Além do Divã
O que é etarismo e quais são seus riscos para a saúde?
Foto de Alexandre Vieira Brito

Alexandre Vieira Brito

Alexandre Vieira Brito é psicólogo e mestre em Psicologia Institucional pela Universidade Federal do Espírito Santo (Ufes). Possui especialização em Filosofia e Psicanálise pela Ufes, bem como em Políticas Públicas e Socioeducação pela Universidade de Brasília (UnB). Possui experiência em saúde mental, formação profissional, políticas públicas e socioeducação. Realiza atendimento clínico desde 2010. Também é professor universitário e palestrante, articulando a psicologia em suas interfaces com outros saberes.
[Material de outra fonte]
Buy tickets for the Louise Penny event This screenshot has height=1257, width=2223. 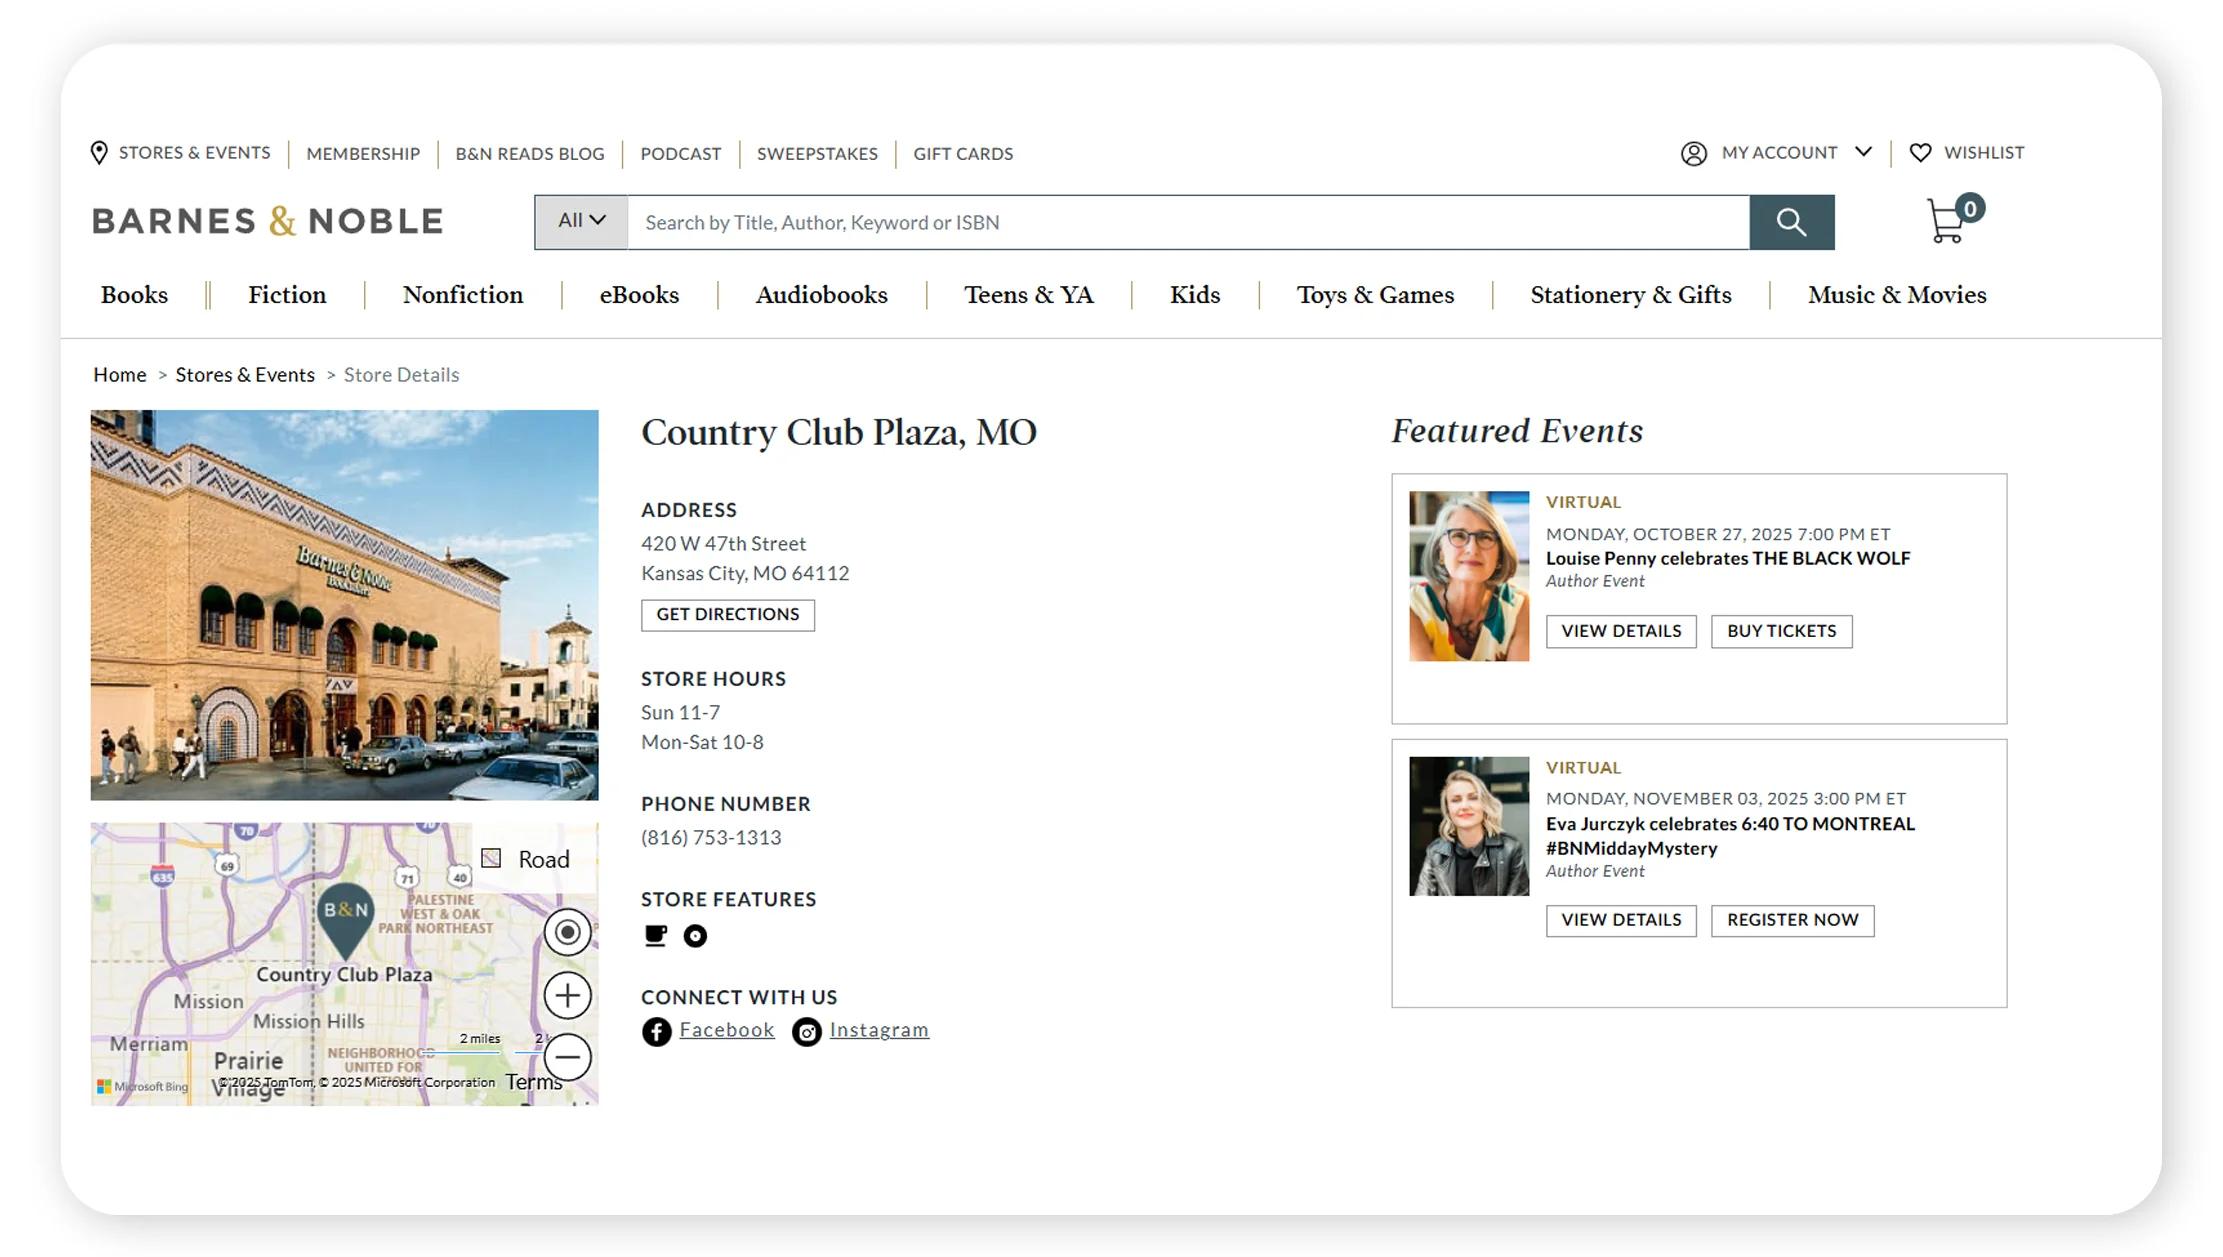point(1781,631)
O etarismo impacta o mercado de trabalho, onde profissionais mais velhos muitas vezes enfrentam barreiras e preconceitos. Foto: FreePik
O etarismo é uma forma de discriminação baseada na diferença de idade. Sua forma mais comum ocorre com pessoas mais velhas, que podem sofrer preconceitos sociais simplesmente por causa da idade. No entanto, ele pode se manifestar de outras formas, como no etarismo descendente, que afeta adolescentes discriminados por adultos. A palavra “etarismo” vem de “etário”, derivado do latim aetas, que significa “idade”. O tema é complexo, e nossa intenção não é esgotá-lo, mas colocá-lo em pauta. O etarismo nem sempre é evidente. Em muitas culturas orientais, por exemplo, o envelhecimento é visto como uma virtude, associado à admiração e à sabedoria. No entanto, em sociedades onde há culto à juventude, o envelhecimento é alvo de preconceito estrutural e institucional. Esse tipo de discriminação não deve ser visto como um “caso isolado” entre duas pessoas. O etarismo é estrutural e está presente em diversas instituições, como nos processos de seleção e recrutamento, que muitas vezes, de forma velada, favorecem candidatos mais jovens. As mulheres são ainda mais afetadas pelo etarismo, o que pode resultar em rejeição social, desemprego e depressão, levando à pressão para negar a própria idade. Esse preconceito desvaloriza o envelhecimento, tratando-o como algo indesejável e inferior. Assim, o etarismo gera estereótipos, exclusão social e sofrimento psicológico diante do medo de envelhecer. Enfrentar o etarismo é afirmar a vida em todas as idades. Como disse Fernanda Torres em uma entrevista: “Com a idade, você aprende como as coisas são relativas, como você não domina tudo que deseja! A calma da maturidade é uma maravilha, você fica mais humilde em relação ao mundo.”